5. Une notion de « surcoût » de moins en moins adaptée au cadre actuel des engagements

Le financement des engagements extérieurs demeure aujourd'hui structuré autour de la notion de « surcoûts », conçue pour retracer des dépenses exceptionnelles liées à des opérations additionnelles, distinctes de l'activité ordinaire des armées en France. Cette approche correspond à un modèle dans lequel les opérations extérieures sont supposées s'ajouter, de manière temporaire, à un socle d'activité principalement centré sur le territoire national.

Ce cadre présentait déjà des limites lorsque les armées étaient engagées de façon quasi-continue en opérations extérieures, malgré le caractère théoriquement ponctuel de celles-ci. Ces limites apparaissent désormais plus nettement encore dans un contexte marqué par une dégradation durable de l'environnement stratégique et par le caractère de plus en plus structurant des engagements extérieurs.

En pratique, les déploiements hors du territoire national ne constituent plus une activité exceptionnelle, mais une composante permanente de l'emploi des forces. Qu'il s'agisse des opérations extérieures, des missions de réassurance, des dispositifs de présence, des déploiements aéromaritimes, ou du soutien à des partenaires, l'action extérieure s'inscrit dans la normalité de l'activité militaire.

Dans ce contexte, la qualification de « surcoûts » pour désigner des dépenses d'OPEX et de certains MISSOPS qui relèvent en réalité du fonctionnement courant des forces projetées apparaît de moins en moins pertinente. Elle entretient une distinction devenue largement artificielle entre activité ordinaire et activité exceptionnelle, et contribue à brouiller la lecture budgétaire des engagements, en minorant leur caractère structurel.


* 60 Entretien programmé du matériel selon la terminologie budgétaire.

* 61 Et de 17 % à 27 % toutes dépenses confondues, y compris le personnel.

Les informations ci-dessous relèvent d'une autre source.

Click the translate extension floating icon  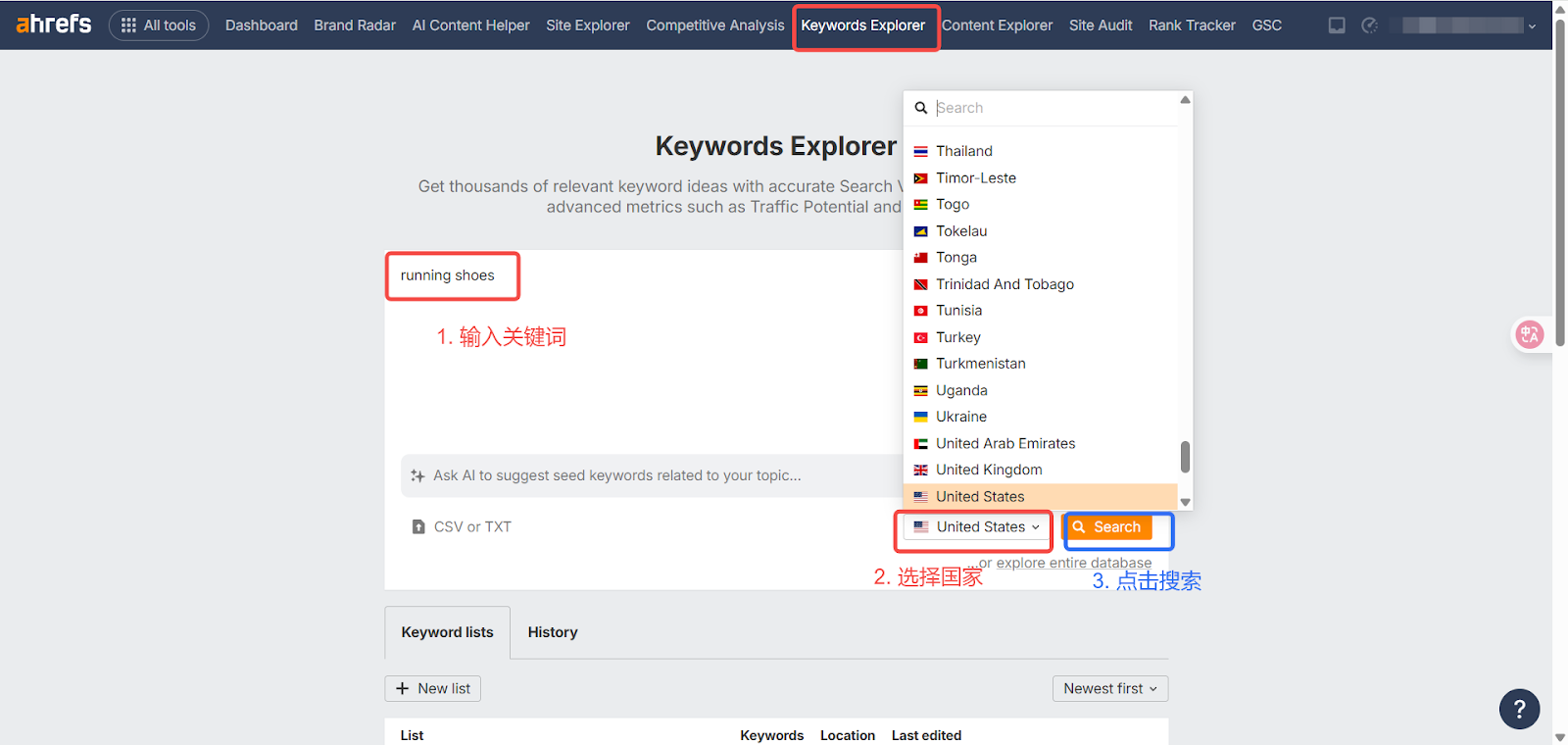tap(1529, 335)
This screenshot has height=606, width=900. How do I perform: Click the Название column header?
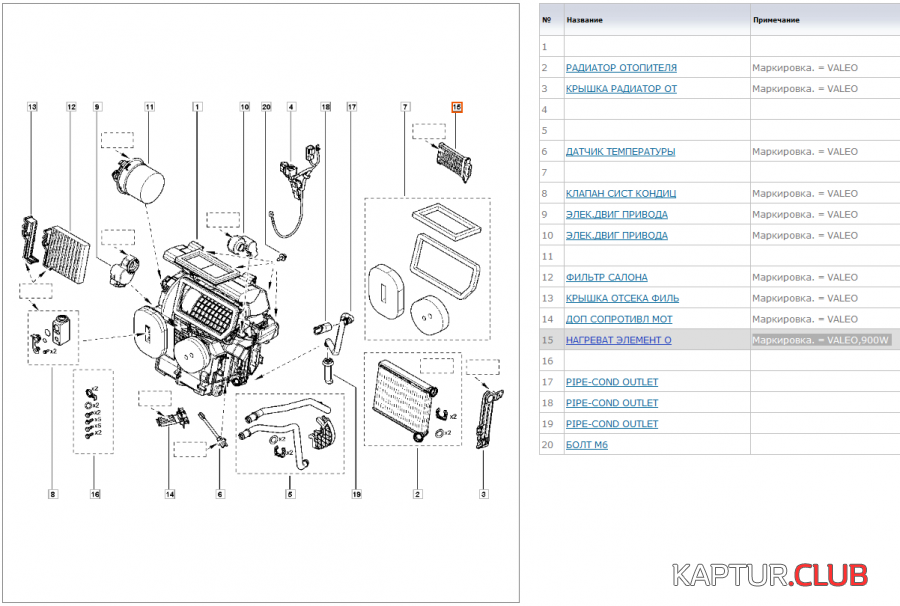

* 62 Rapport d'information n° 4 (2024-2025), déposé le 2 octobre 2024, fait au nom de la commission des finances, sur le maintien en condition opérationnelle des équipements militaires, M. Dominique de Legge.

* 63 Voir supra.

* 64 Véhicule blindé de combat d'infanterie.

* 65 Voir infra.

* 66 Ce chiffrage n'inclut pas le fait que le ministère des armées a été désigné par la Commission européenne pour piloter des acquisitions d'équipements au profit de l'Ukraine financées par les produits des avoirs russes gelés. À ce titre, il a bénéficié de 300 millions d'euros en 2024 (phase 1), puis de 190 millions d'euros supplémentaires (phase 2), destinés à financer des achats auprès de la base industrielle et technologique de défense pour l'Ukraine.

* 67 La cession de matériels peut même, dans certains cas non représentatifs de la réalité globale, engendrer un gain financier, notamment pour les munitions anciennes dont la destruction aurait généré un coût.

* 68 Voir infra.

* 69 Voir infra.

* 70 Livre blanc sur la défense et la sécurité nationale, 2013, p. 136.